Not like those gluttonous, disobedient and spoiled brat children, but like those children who are humble and confident in their parents who give them everything that they certainly need.

Wisdom is love. Xochipilli dwells in the world of love, music and beauty. His face rosy as the dawn and his blonde hair give him an ineffable and sublime infantile presence. Art is the positive expression of the mind. Intellect is the negative expression of the mind. All Adepts have cultivated the Fine Arts.

We can invoke Xochipilli on Fridays from 10:00 p.m. to Saturdays at 2:00 a.m. He makes the ‘Wheel of Retribution spin in favor of those who ask him and who also deserve it. Yet, he profits for every service, because he cannot violate the Law.

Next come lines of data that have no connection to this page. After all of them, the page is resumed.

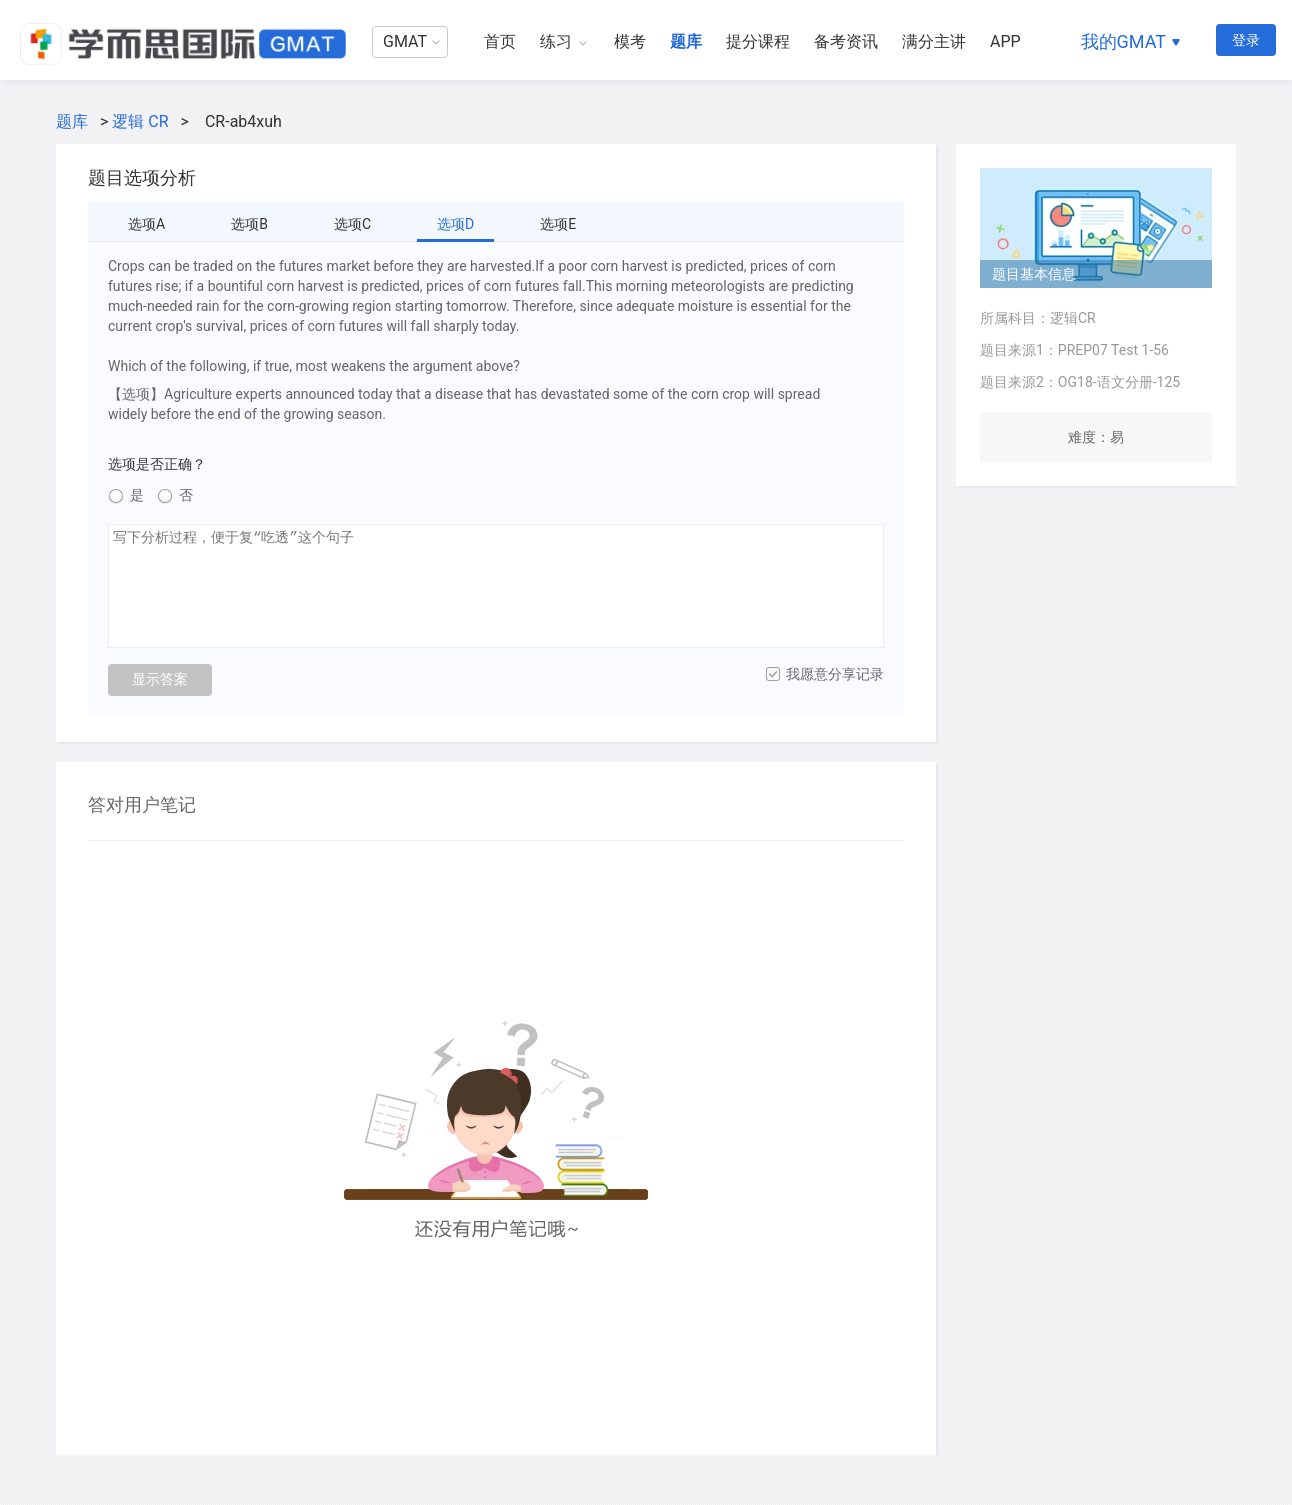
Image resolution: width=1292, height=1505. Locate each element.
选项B (249, 224)
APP (1005, 41)
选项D (455, 224)
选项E (558, 224)
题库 (686, 41)
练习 (556, 41)
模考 (630, 41)
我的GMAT (1123, 41)
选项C (352, 224)
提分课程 (758, 41)
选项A (146, 224)
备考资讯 (846, 41)
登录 (1246, 40)
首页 (500, 41)
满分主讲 (934, 41)
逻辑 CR (140, 121)
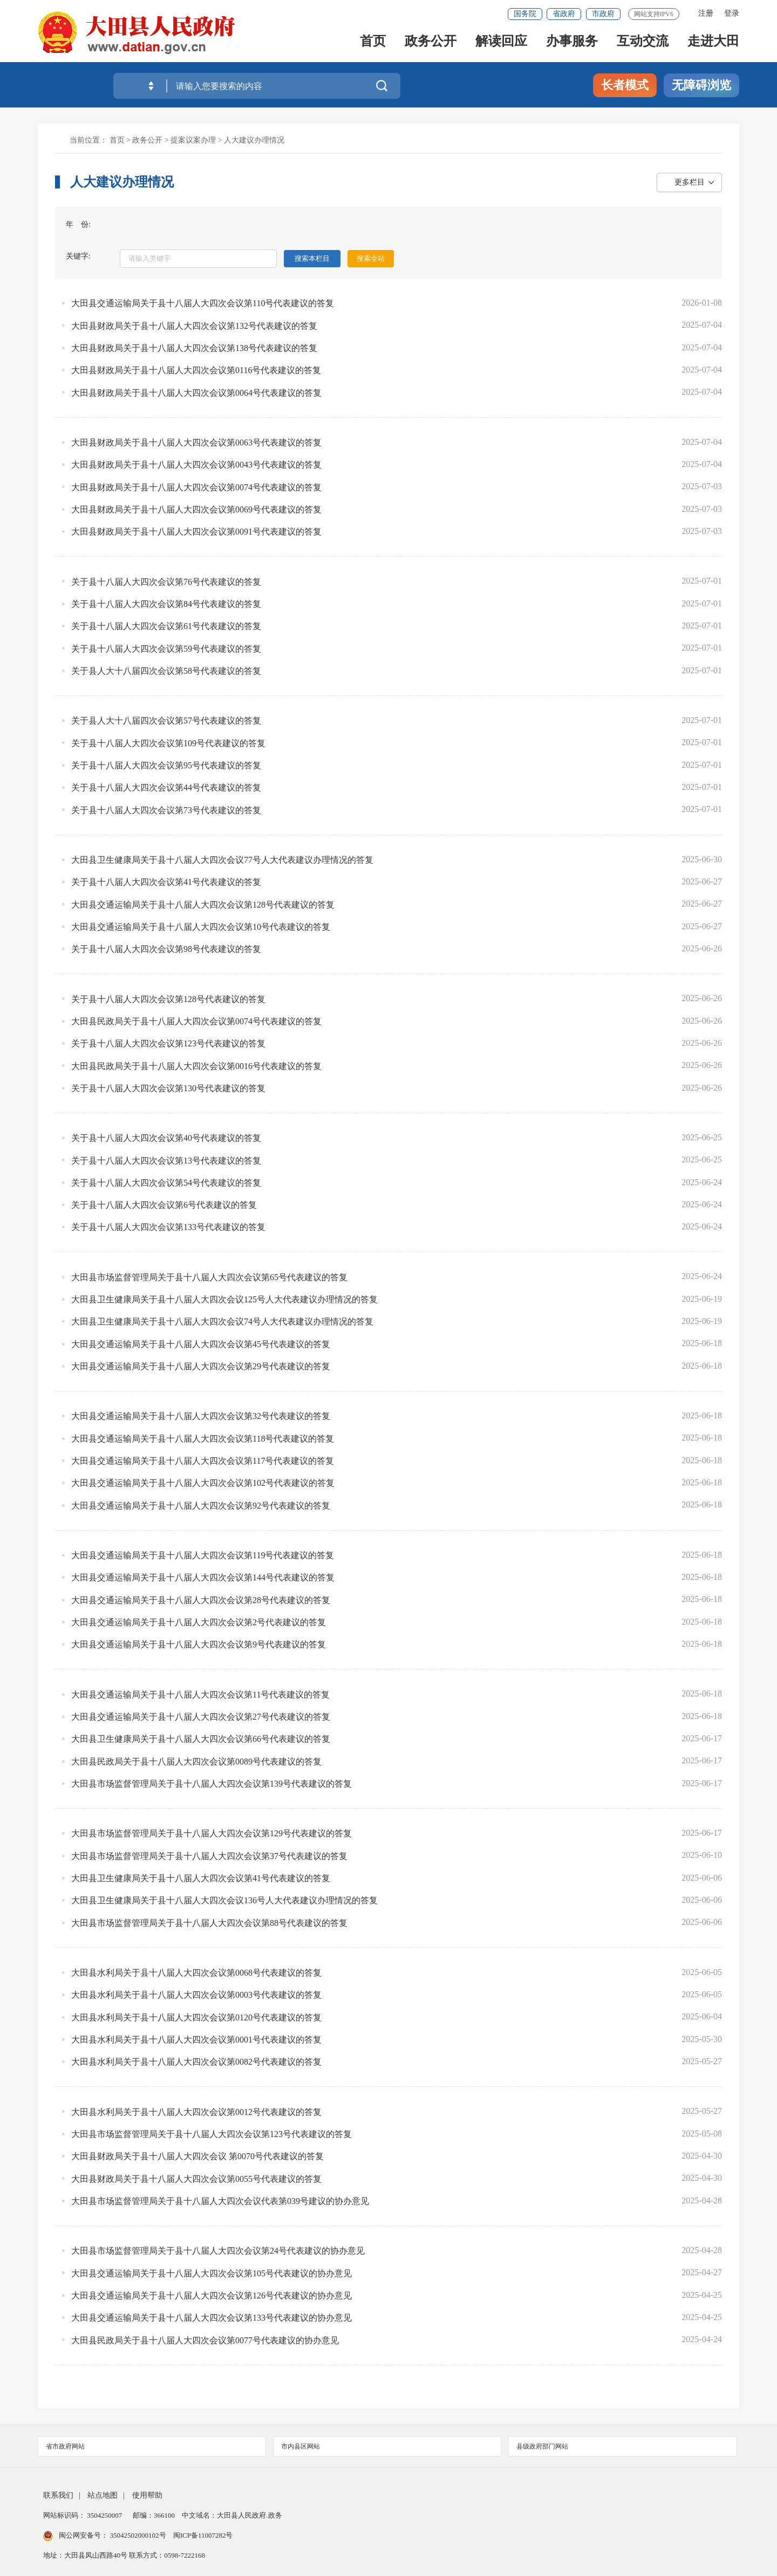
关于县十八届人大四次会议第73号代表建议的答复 (166, 810)
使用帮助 (147, 2495)
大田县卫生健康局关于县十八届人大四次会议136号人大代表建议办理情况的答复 (224, 1900)
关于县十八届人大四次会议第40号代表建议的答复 (166, 1137)
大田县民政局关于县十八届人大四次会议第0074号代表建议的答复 (196, 1021)
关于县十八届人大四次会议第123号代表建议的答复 (168, 1043)
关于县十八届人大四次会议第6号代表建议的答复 (164, 1204)
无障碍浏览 (701, 85)
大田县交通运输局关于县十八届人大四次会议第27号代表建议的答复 (200, 1716)
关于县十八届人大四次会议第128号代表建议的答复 (168, 999)
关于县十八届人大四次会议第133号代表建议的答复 (168, 1227)
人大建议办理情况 (254, 140)
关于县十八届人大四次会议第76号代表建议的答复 (166, 581)
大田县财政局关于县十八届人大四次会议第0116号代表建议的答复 (196, 370)
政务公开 (430, 44)
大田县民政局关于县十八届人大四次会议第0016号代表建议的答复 (196, 1066)
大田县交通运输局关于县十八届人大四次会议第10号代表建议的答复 (200, 926)
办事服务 (572, 44)
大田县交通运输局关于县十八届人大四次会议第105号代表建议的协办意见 (211, 2273)
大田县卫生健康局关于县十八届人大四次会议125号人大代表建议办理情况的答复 (224, 1299)
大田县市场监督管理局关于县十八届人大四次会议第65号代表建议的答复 (209, 1277)
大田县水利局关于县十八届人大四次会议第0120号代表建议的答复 (196, 2017)
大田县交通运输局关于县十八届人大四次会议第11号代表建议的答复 (200, 1694)
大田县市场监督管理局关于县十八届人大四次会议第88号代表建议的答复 (209, 1923)
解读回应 (501, 44)
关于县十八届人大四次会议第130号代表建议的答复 (168, 1088)
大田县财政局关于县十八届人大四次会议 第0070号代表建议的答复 (197, 2156)
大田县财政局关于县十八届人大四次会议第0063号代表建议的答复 (196, 442)
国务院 (525, 14)
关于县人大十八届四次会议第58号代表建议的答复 (166, 670)
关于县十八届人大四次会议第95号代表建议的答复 (166, 765)
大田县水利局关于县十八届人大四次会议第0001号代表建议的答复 (196, 2039)
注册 (705, 13)
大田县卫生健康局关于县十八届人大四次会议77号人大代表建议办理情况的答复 (222, 859)
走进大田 (713, 44)
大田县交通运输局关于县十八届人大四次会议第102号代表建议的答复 (203, 1483)
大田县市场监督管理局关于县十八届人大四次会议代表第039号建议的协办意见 (220, 2201)
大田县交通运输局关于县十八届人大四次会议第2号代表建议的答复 (198, 1622)
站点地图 (102, 2495)
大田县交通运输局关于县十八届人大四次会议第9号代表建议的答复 (198, 1644)
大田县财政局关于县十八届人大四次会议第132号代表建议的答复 (194, 325)
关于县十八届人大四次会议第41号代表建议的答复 (166, 882)
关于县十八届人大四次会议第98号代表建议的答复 (166, 949)
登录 (731, 13)
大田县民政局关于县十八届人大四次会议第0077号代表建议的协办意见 (205, 2340)
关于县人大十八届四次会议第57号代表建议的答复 (166, 720)
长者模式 (625, 85)
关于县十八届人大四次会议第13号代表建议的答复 (166, 1160)
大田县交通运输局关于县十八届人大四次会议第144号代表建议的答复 (203, 1577)
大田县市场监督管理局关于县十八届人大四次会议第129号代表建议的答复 (211, 1833)
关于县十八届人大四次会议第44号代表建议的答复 (166, 787)
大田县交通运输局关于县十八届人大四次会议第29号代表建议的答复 (200, 1366)
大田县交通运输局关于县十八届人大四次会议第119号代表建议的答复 (202, 1555)
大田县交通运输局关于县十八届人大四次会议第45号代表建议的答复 (200, 1344)
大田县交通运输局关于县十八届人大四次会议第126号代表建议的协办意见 (211, 2295)
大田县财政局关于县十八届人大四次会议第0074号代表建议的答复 (196, 487)
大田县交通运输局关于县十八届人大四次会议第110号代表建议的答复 (202, 303)
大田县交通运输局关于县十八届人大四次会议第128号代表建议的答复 (203, 904)
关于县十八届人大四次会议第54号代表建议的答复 (166, 1182)
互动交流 (643, 44)
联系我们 (58, 2495)
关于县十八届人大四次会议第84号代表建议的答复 (166, 603)
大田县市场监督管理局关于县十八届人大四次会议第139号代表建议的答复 (211, 1783)
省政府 (564, 14)
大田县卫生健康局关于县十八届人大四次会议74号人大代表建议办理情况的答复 (222, 1321)
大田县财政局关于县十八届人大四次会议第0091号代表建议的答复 (196, 531)
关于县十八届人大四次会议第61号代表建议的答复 (166, 626)
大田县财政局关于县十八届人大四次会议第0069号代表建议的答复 (196, 509)
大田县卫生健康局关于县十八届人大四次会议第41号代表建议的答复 (200, 1878)
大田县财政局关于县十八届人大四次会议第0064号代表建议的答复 (196, 392)
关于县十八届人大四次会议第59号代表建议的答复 (166, 648)
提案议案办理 (193, 140)
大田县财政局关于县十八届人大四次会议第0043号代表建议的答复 (196, 464)
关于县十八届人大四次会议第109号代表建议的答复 (168, 743)
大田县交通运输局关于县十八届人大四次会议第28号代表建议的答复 (200, 1600)
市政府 (603, 14)
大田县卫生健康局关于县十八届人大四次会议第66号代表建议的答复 (200, 1738)
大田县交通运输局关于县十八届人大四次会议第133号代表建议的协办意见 (211, 2317)
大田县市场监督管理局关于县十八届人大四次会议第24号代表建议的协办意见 (218, 2250)
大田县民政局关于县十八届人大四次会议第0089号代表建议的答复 (196, 1761)
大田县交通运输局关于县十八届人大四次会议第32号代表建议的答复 (200, 1416)
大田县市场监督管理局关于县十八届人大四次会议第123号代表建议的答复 (211, 2134)
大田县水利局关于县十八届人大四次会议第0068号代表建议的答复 (196, 1972)
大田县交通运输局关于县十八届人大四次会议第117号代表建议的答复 (202, 1460)
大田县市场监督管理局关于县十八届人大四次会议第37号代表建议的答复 (209, 1856)
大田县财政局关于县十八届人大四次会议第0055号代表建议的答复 (196, 2178)
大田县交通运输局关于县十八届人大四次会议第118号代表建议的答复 (202, 1438)
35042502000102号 (138, 2535)
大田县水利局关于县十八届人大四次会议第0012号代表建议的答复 (196, 2112)
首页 (373, 44)
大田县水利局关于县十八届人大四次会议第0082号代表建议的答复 (196, 2061)
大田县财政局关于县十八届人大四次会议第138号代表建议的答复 (194, 348)
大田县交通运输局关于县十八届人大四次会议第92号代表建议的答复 (200, 1505)
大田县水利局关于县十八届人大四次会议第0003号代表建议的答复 (196, 1994)
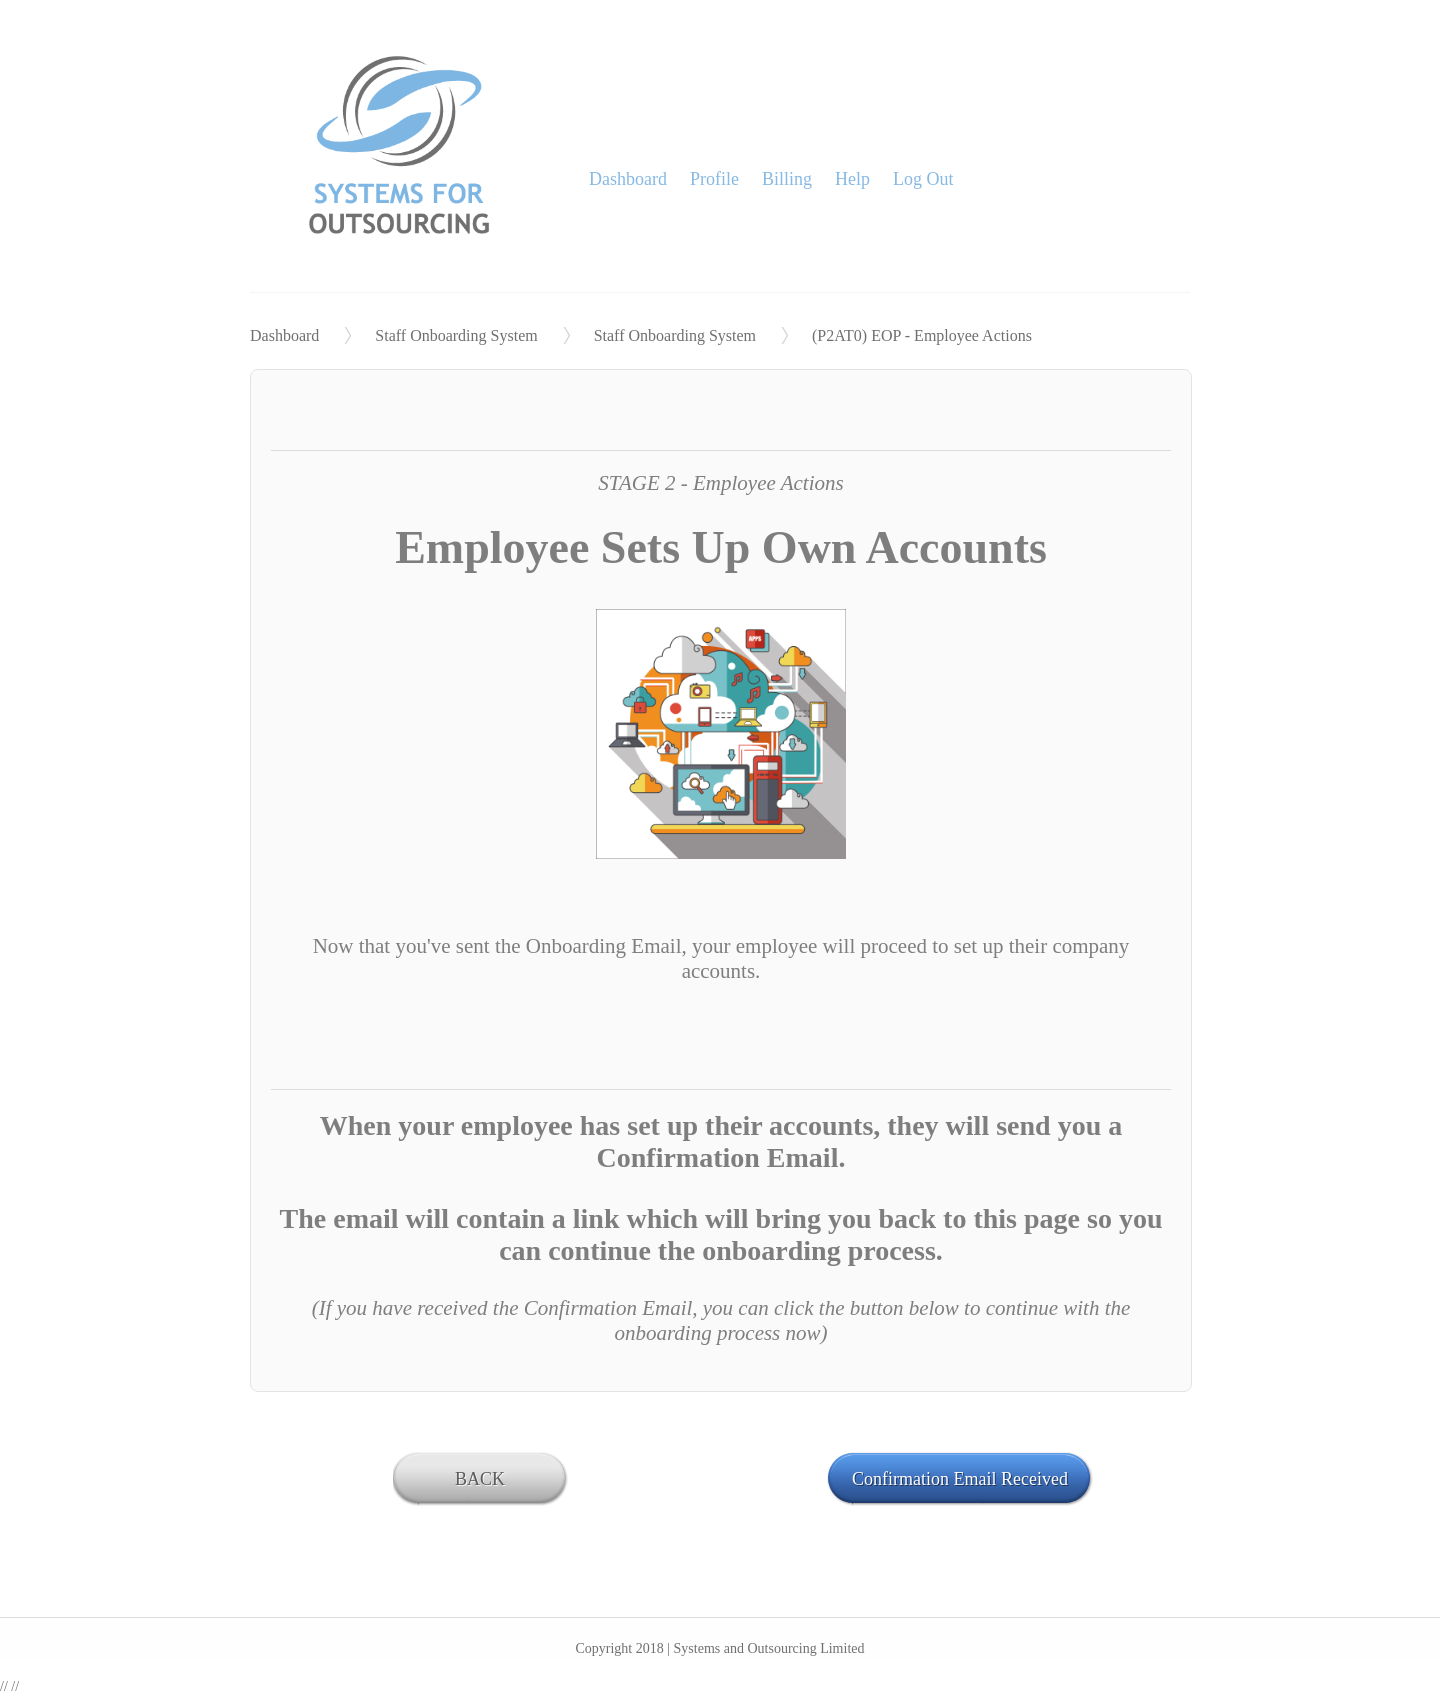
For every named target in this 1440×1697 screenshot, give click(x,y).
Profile (714, 179)
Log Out (923, 179)
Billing (787, 179)
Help (852, 179)
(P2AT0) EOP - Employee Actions (922, 335)
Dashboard (628, 179)
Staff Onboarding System (456, 335)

In the interior of the Temple of the Sun, the Ocelot Knights and the Cuauhtli Knights celebrated another ceremony on the first Thursday with the new moon; they attired themselves with helmets made with the shape of tiger and eagle heads, all of them wore on their necks tufts made with feathers of quetzalli, a symbol of the fight that they have to sustain against evil on the earth; they also held on one of their hands a bunch of roses and on the other a mace covered with tiger skin and eagle feathers, a symbol of power; they also had bracelets on their wrists and armors on their calves. There were dances and ritualistic chants in this ceremony, and one of the Tlamatinime (mirror honored in itself, an organ of contemplation, concentrate vision of the world of things) finished the ceremony with the following prayer:

“Lord from whom we live, owner of the ‘near’ and of the faraway,’ we give you thanks with happiness for our Lord Quetzalcoatl, who with the sacrifice of his blood and his penance made your life enter us. Make us strong as he is, make us happy as he is, and make us just as he is.”

“Let it be” was uttered by everybody in chorus.

Practice

Each Thursday, after a prayer (whichever you might be familiar with) to God and to the Masters, you must start the study of the chapter that corresponds to that particular week. After you finish with the former study, sit down comfortably on a chair; this chair must be the one which you commonly use in your Sanctum Sanctorum of your home and the one which you must not use for other purposes. Relax your whole body, let your mind go blank for a few minutes and become totally quiet. After you have achieved it, expand your consciousness from within to without; see from within how your consciousness expands upward, downward, sideward, always around your body. See with your consciousness the color of your shirt, of your scarf of your suit, and of your shoes. Be aware that your body is relaxed and in an esthetic position. Observe how your room is arranged, your furniture, pictures; you must identify everything before embracing the streets of the whole city where you live; identify them, feel how the vehicles run, and likewise, expand and expand more and more your consciousness until it embraces the whole Earth. Afterwards, embrace the space without limits where the suns and sidereal worlds move.

This exercise must endure one hour and must be performed for thirty days with the exception of Sundays.